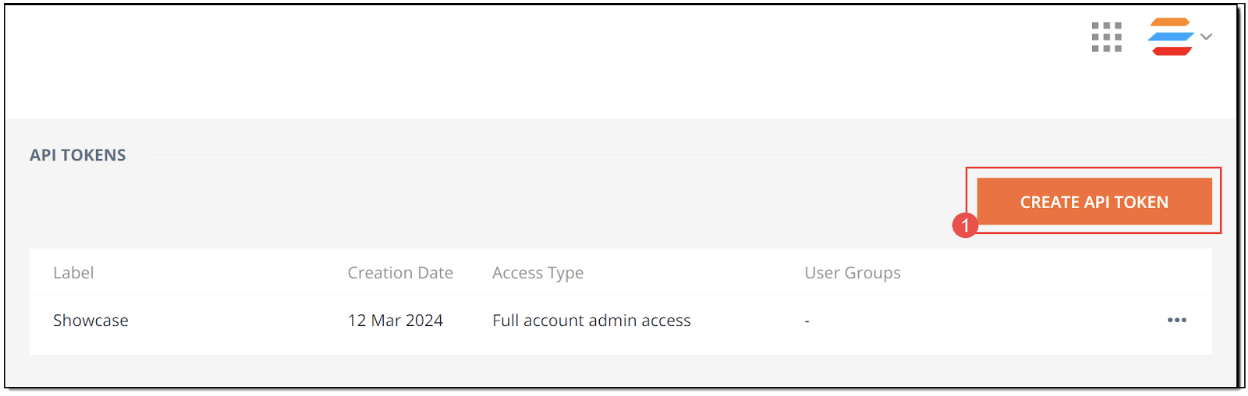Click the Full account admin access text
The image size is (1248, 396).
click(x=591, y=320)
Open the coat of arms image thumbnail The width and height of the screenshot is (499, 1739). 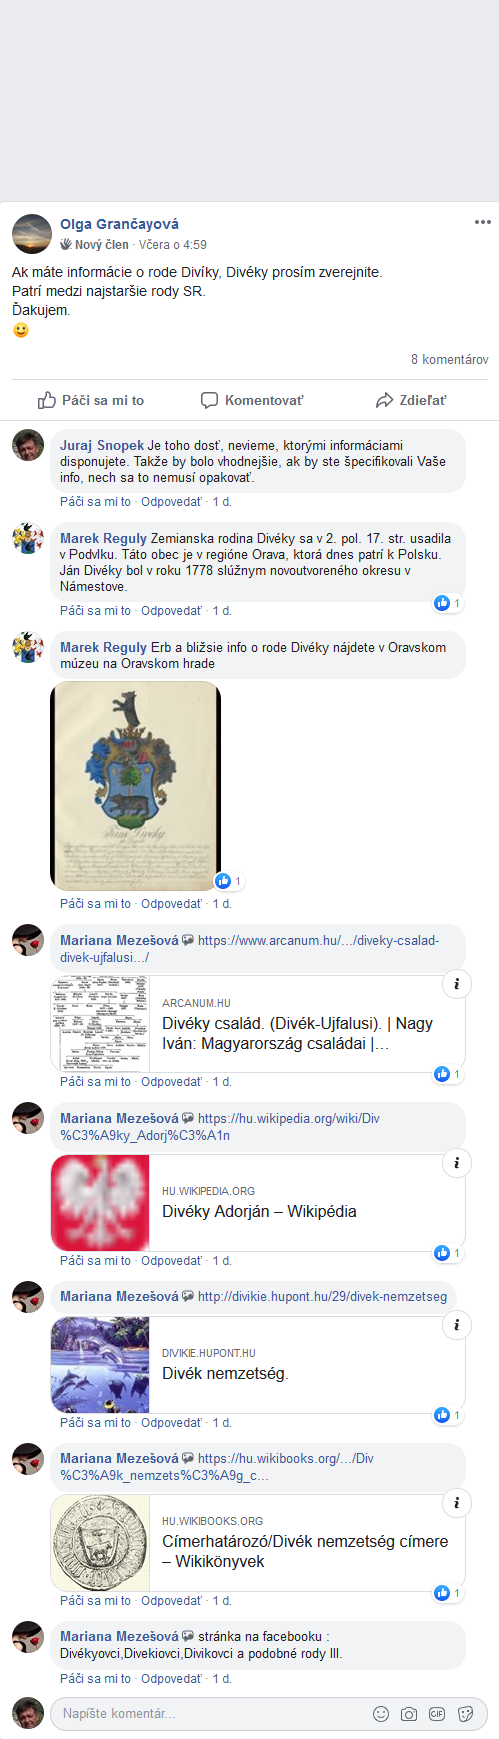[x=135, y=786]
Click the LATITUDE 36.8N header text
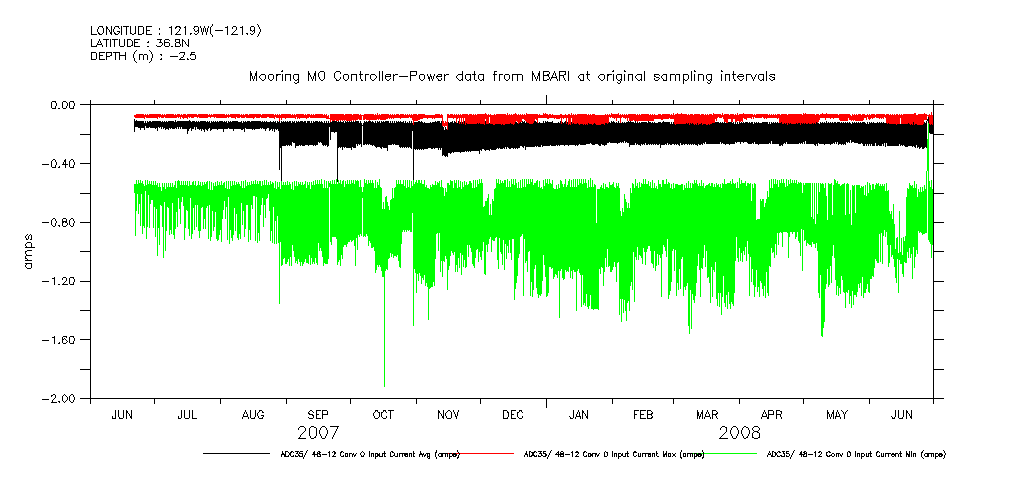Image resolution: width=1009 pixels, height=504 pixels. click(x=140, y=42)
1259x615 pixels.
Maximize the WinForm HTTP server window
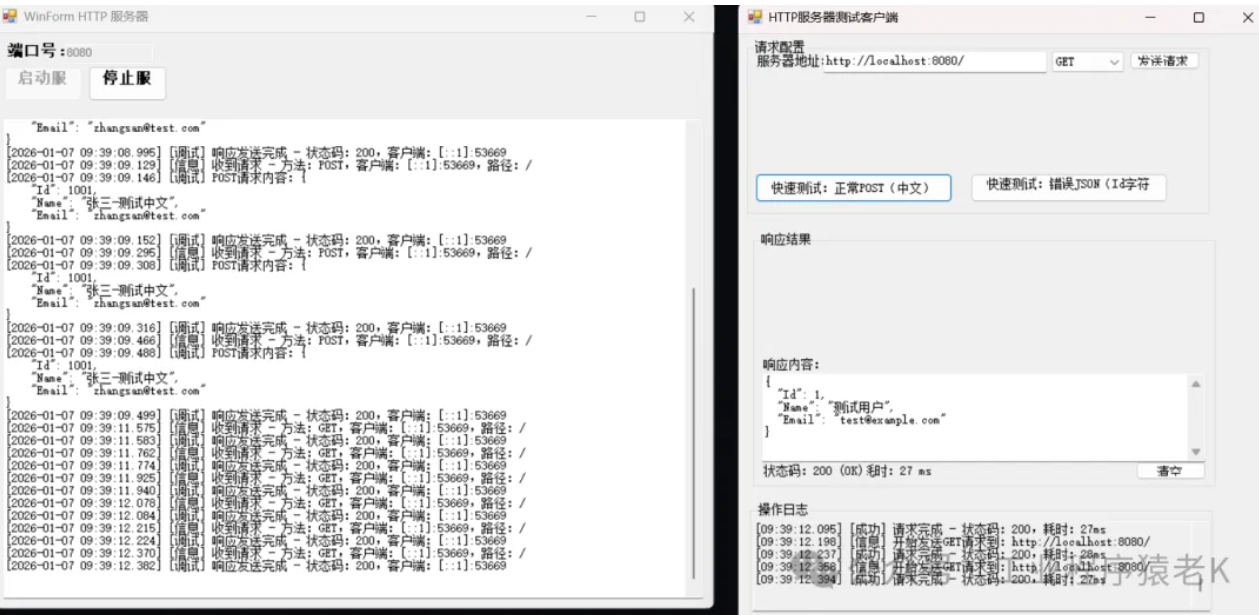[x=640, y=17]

▶ _Your instructions_
Exactly as written, give again every line from the one containing "Click the LATITUDE 36.8N header text" through the last line of the material, both included, with the pictures left out.

▶ _Solution to the exercise_
Click the LATITUDE 36.8N header text
Image resolution: width=1009 pixels, height=504 pixels. click(x=140, y=42)
1259x615 pixels.
Maximize the WinForm HTTP server window
[x=640, y=17]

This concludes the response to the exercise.